Wednesday, November 6, 2013

Work Harness

        This is a drawing that was made for, Under the Heavens, but didn't get used so I thought I would share it on Amish Horses Blog.  It is a diagram about work harness and shows the names of harness parts. If you notice, the driving lines are crossed between horses. In this way the driver has a line to the right side of each horse in his right hand, and a line to the left side of the horse's bits in his left hand.

These horses have a strap under their tails called "butt breeching" by draft horsemen in Iowa. This strap is used when the horses are backing a load, or going downhill. The weight of the wagon pushes on this strap.

My own horses, here on the right, have on what we call "hip breeching." That strap is just above the tail and works just the same as the butt breeching.

Most Amish, in the Kalona area, use the hip breeching style on their work horses. The Amishmen that sold me horses and showed me how to work with a team all used this style. One of them said, "Horses like hip breeching better, they can get under a load and really push on it."  I am impressed at how much these guys notice with their horses. On many occasions I've heard comments about what horses "like" and I believe they know what their talking about. The man I bought Karma from told me that she loved her collar.

       Above, you can see the wagon tongue up between my horses. The piece crossing the tongue is a "double-tree" or "evener" (single tree for one horse.) You can see straps coming from the collar area, down toward the double-tree, these are called "tugs" or "traces." At the end of the tugs are heel chains, these are hooked to the double-tree. This is the mechanism for pulling a load with horses so they can share the work.

See the red pole between my horses? That is called a "neck yoke" and ties the front end of two horses together at the collar. My wagon tongue can be seen below the neck yoke, it slips into a ring on the neck yoke and is the connection between the breeching and the load, to hold it back, or to back it up.

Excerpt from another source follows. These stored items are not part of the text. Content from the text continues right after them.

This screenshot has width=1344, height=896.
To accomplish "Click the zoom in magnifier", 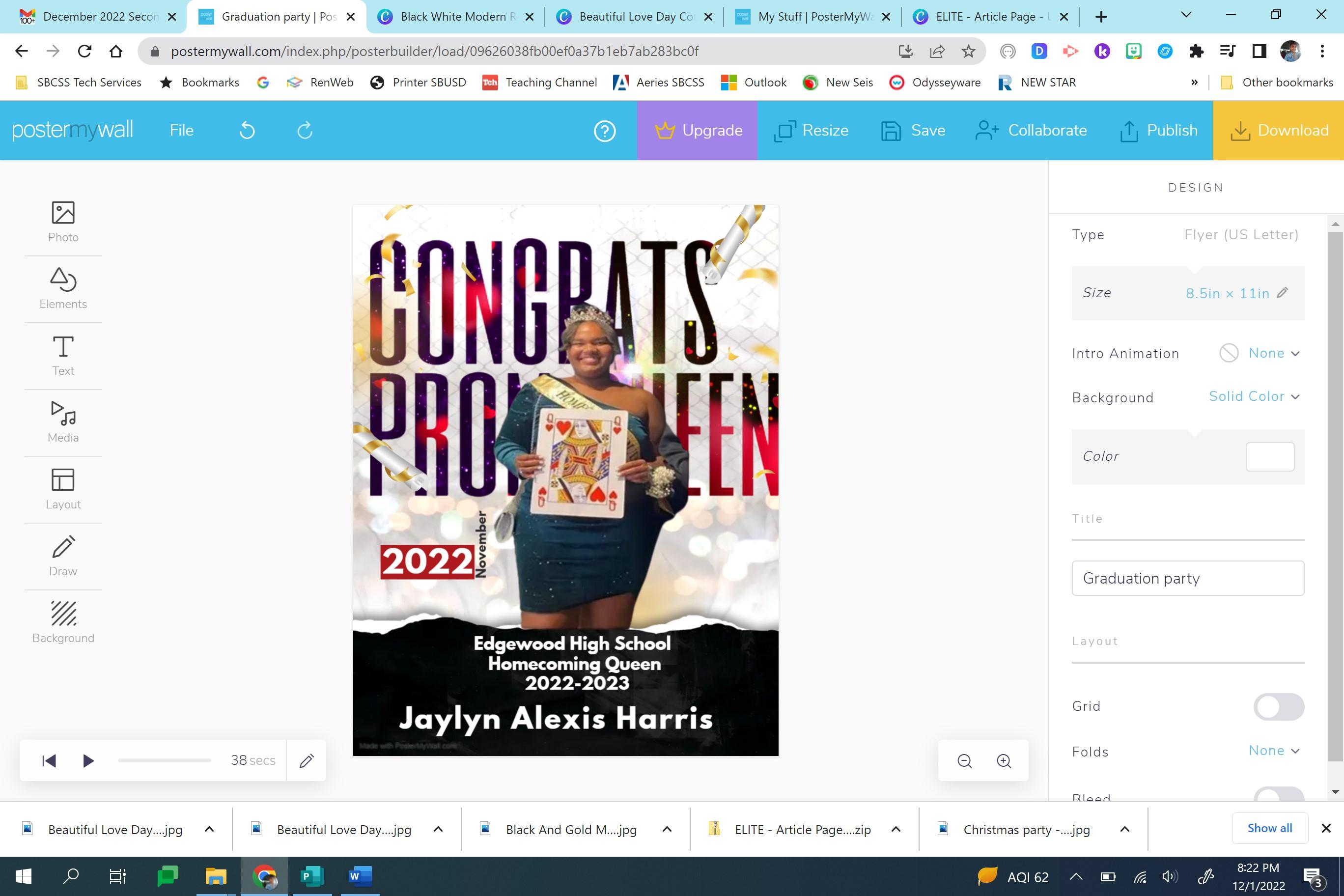I will [1004, 760].
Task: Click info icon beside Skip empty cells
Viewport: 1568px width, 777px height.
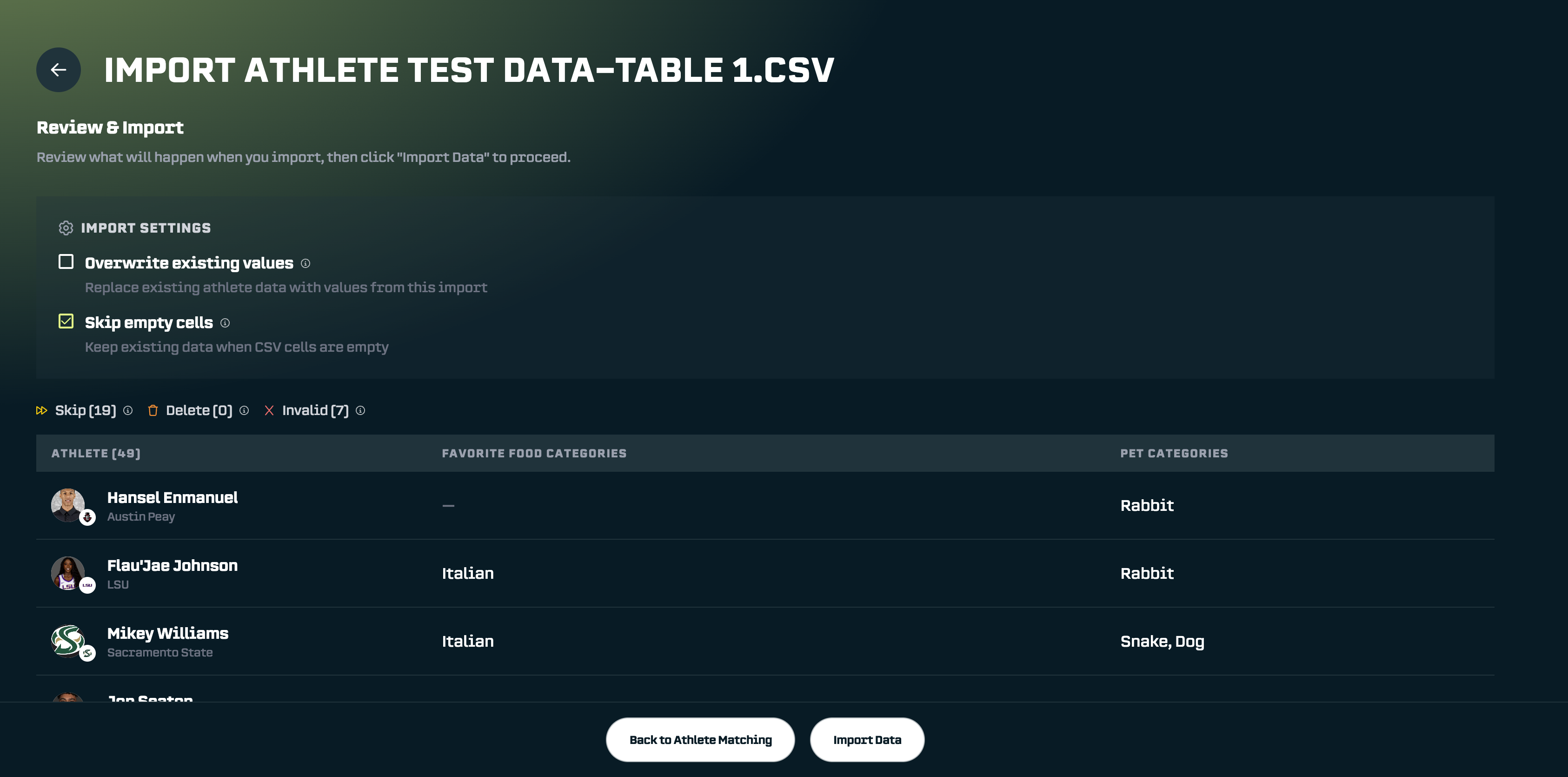Action: pos(225,323)
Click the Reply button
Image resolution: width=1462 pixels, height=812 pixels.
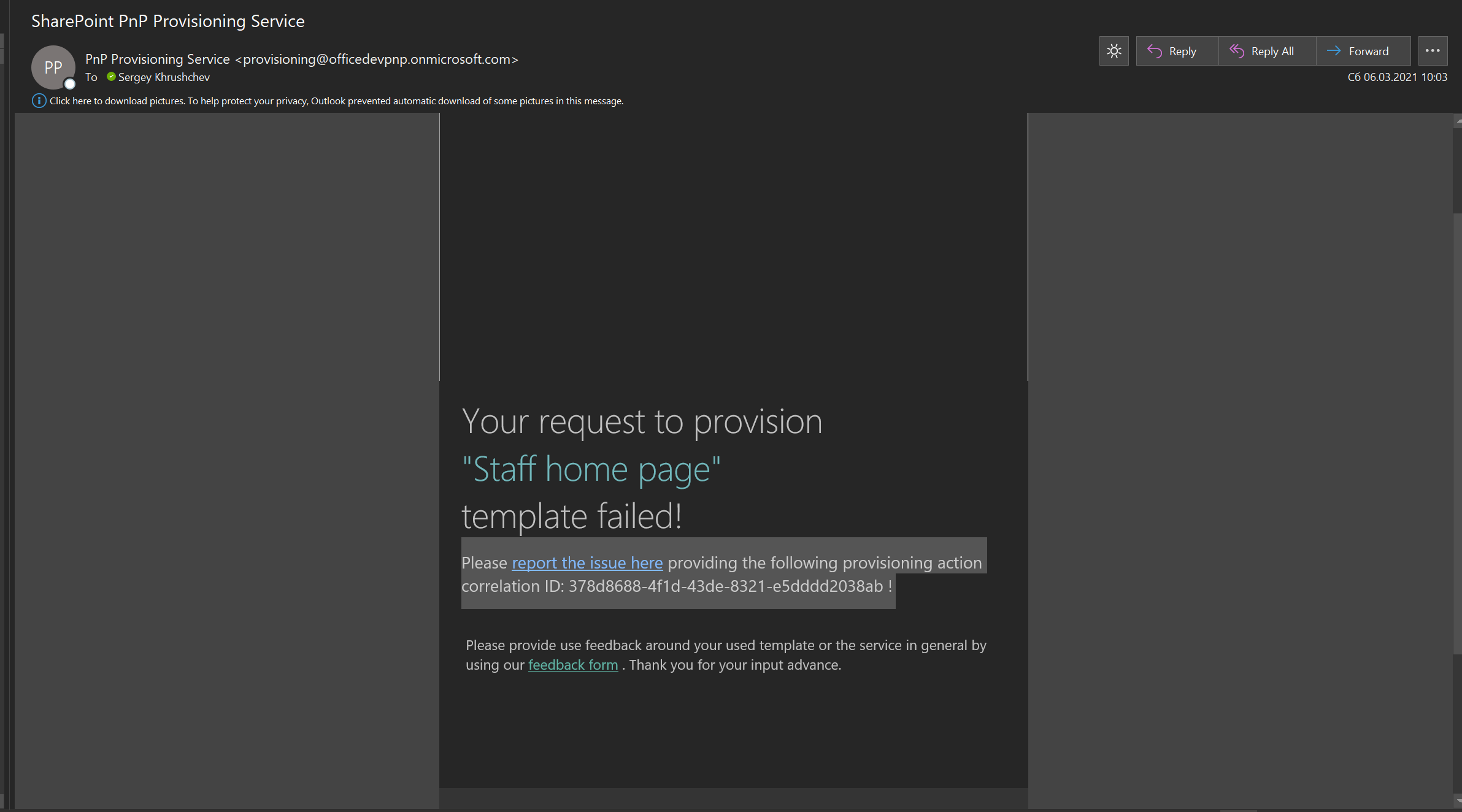pyautogui.click(x=1176, y=51)
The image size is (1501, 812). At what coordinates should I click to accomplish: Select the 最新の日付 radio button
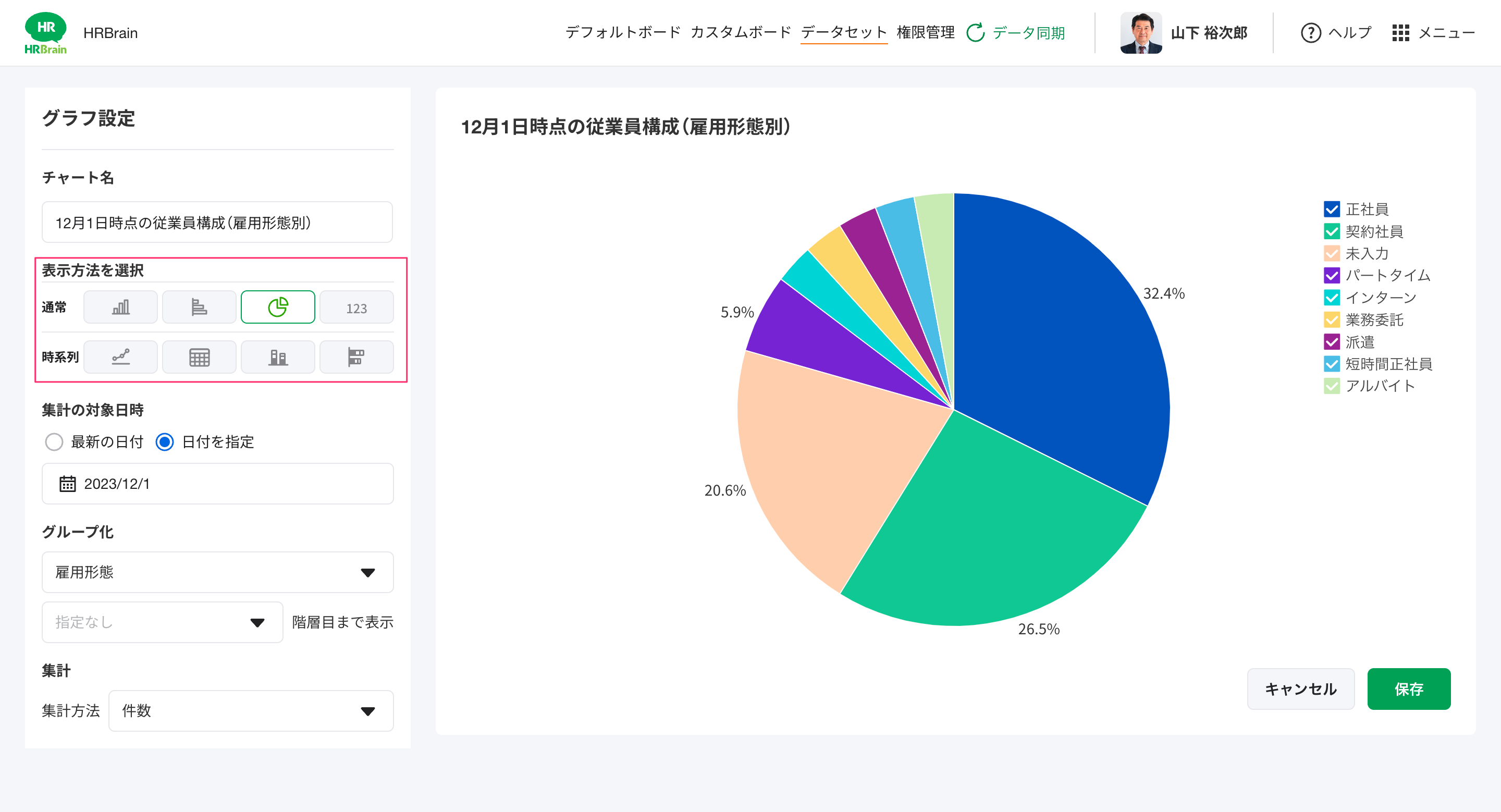click(54, 441)
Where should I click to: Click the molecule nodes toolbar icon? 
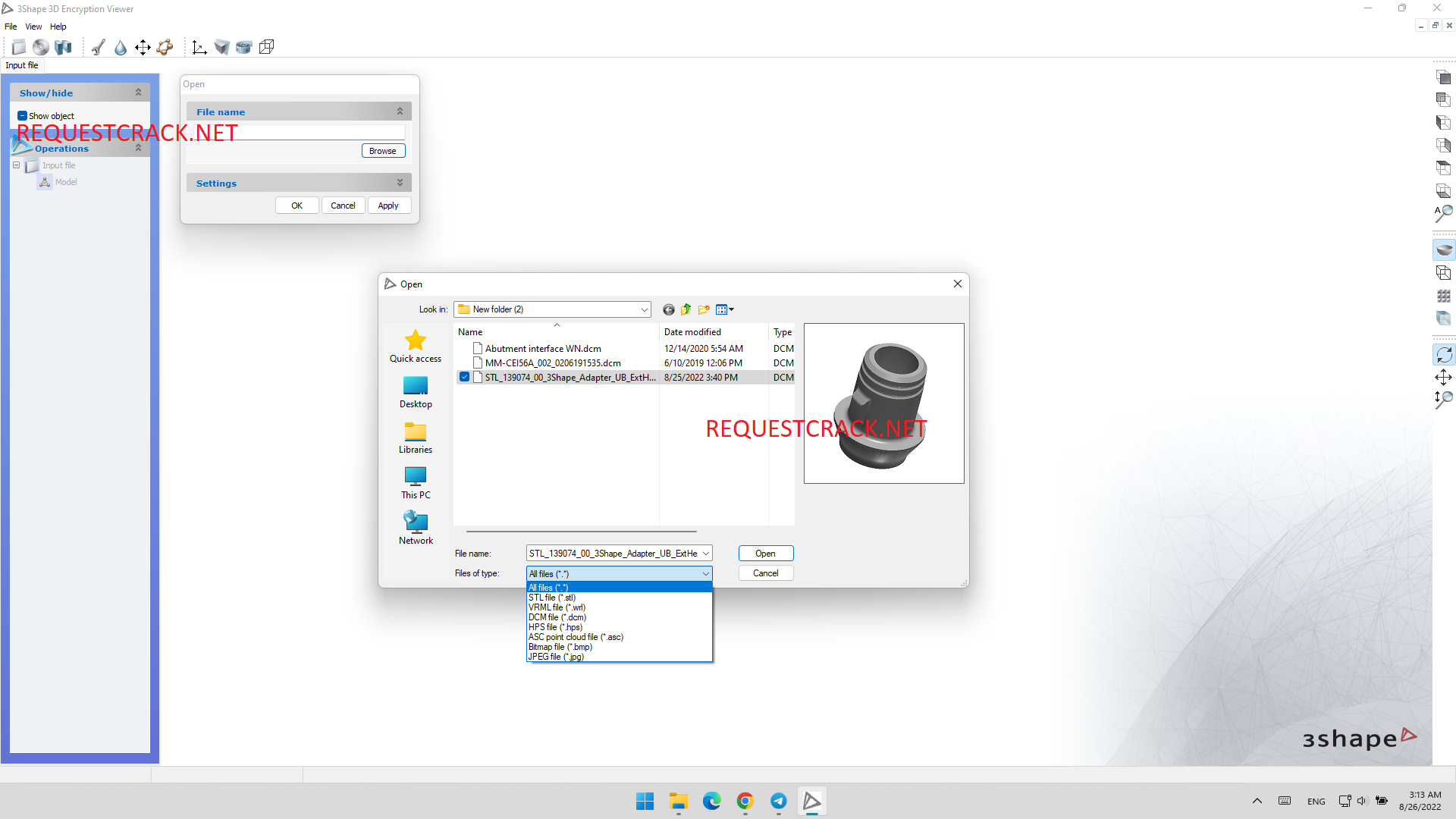(x=165, y=48)
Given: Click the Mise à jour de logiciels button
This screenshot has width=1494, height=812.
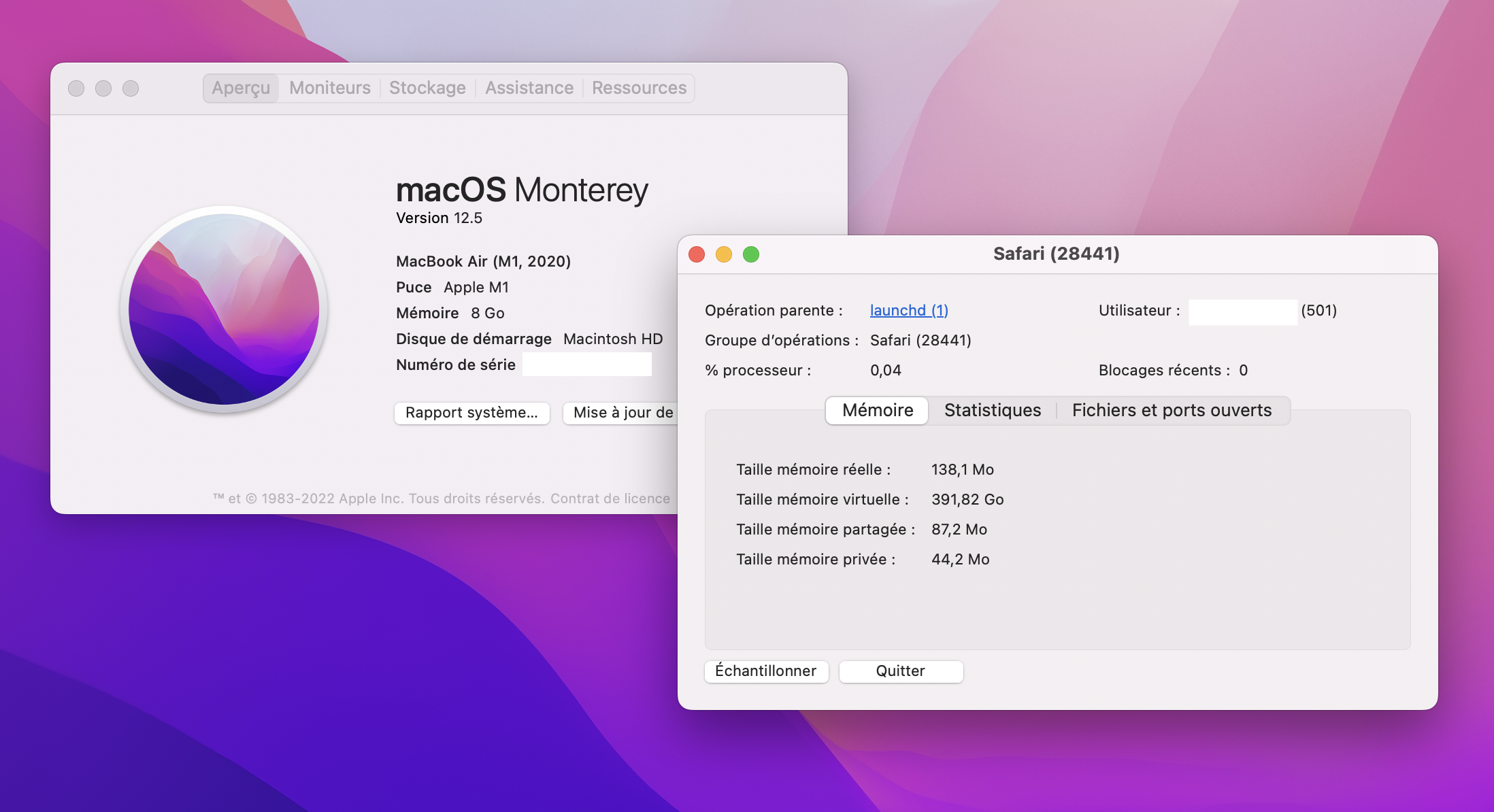Looking at the screenshot, I should click(x=622, y=413).
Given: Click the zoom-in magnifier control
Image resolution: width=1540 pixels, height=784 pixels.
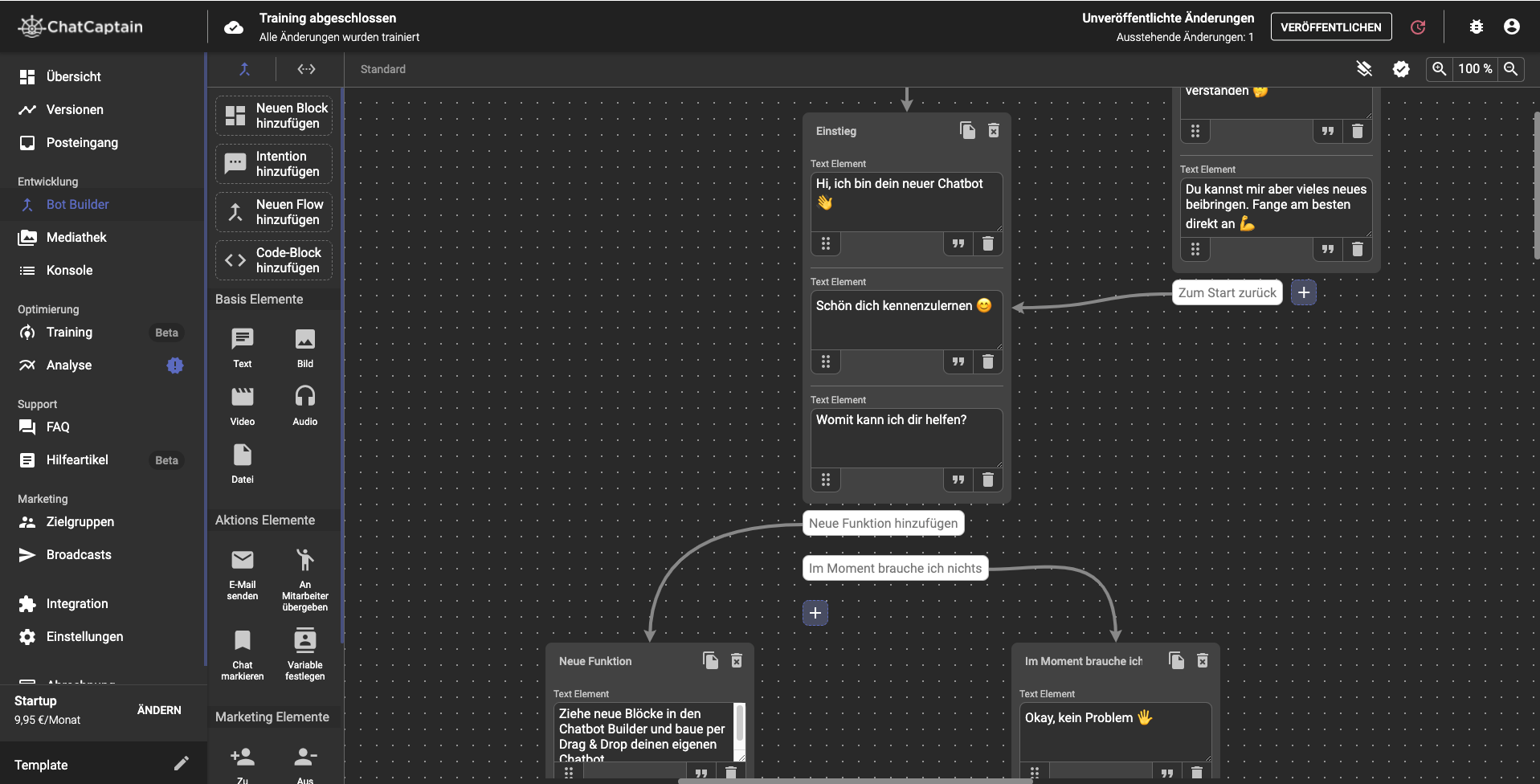Looking at the screenshot, I should [x=1439, y=69].
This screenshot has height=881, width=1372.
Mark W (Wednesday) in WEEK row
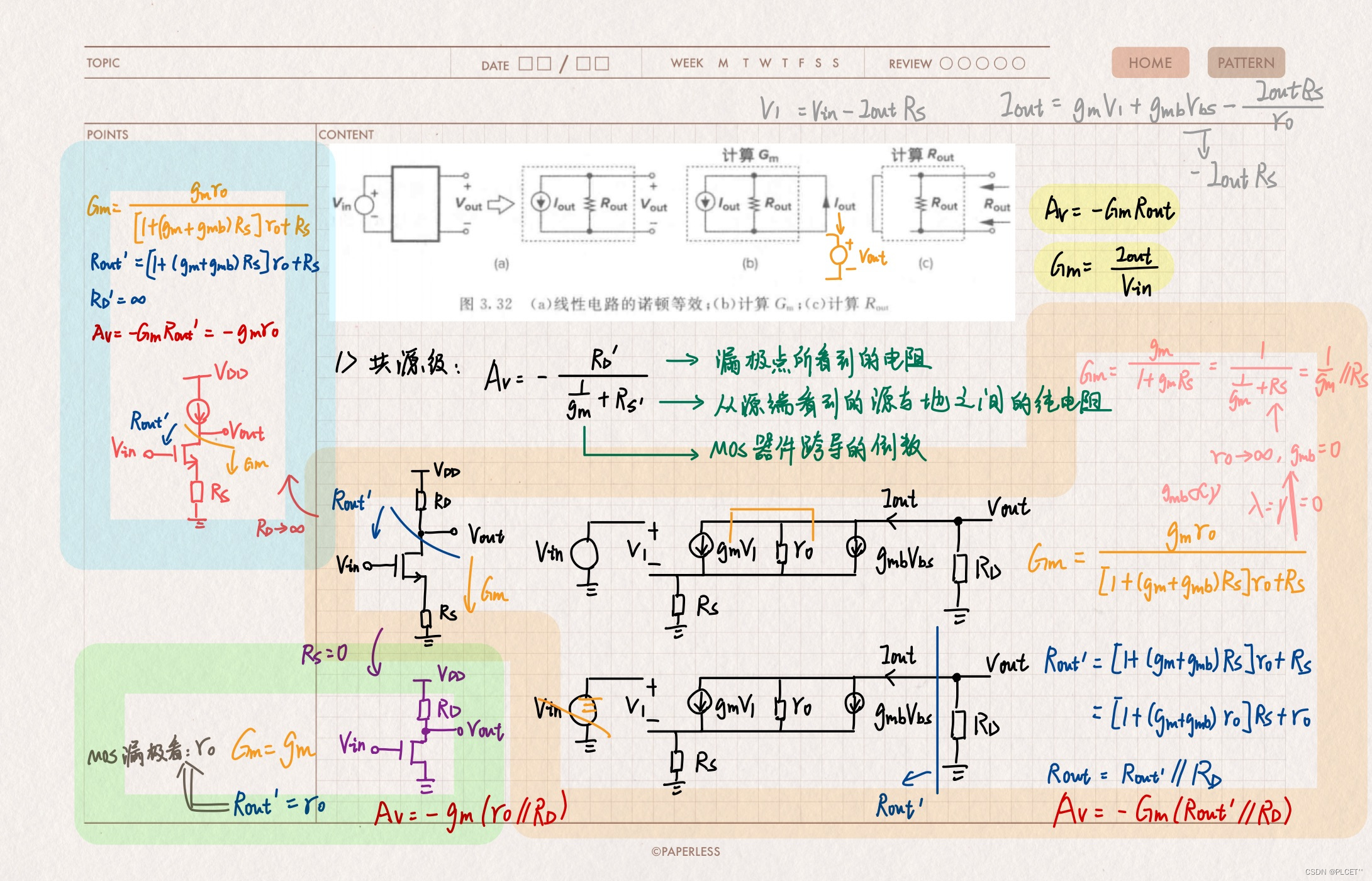tap(765, 63)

In this picture you can see the front end of the tugs coming from the thickest part of the collar. The tug is attached to metal bars, called "hames" these hames lay in a grove in the collar. The collar is a comfortable leather oval that horses push against.

       Horses actually push loads by leaning into their collars.  We call it "pulling a wagon" because they are in front of the wagon, but they really are pushing.
       Harness in other regions of America are constructed slight differently, and in Europe work harness looks very different. This is typical Iowa work harness.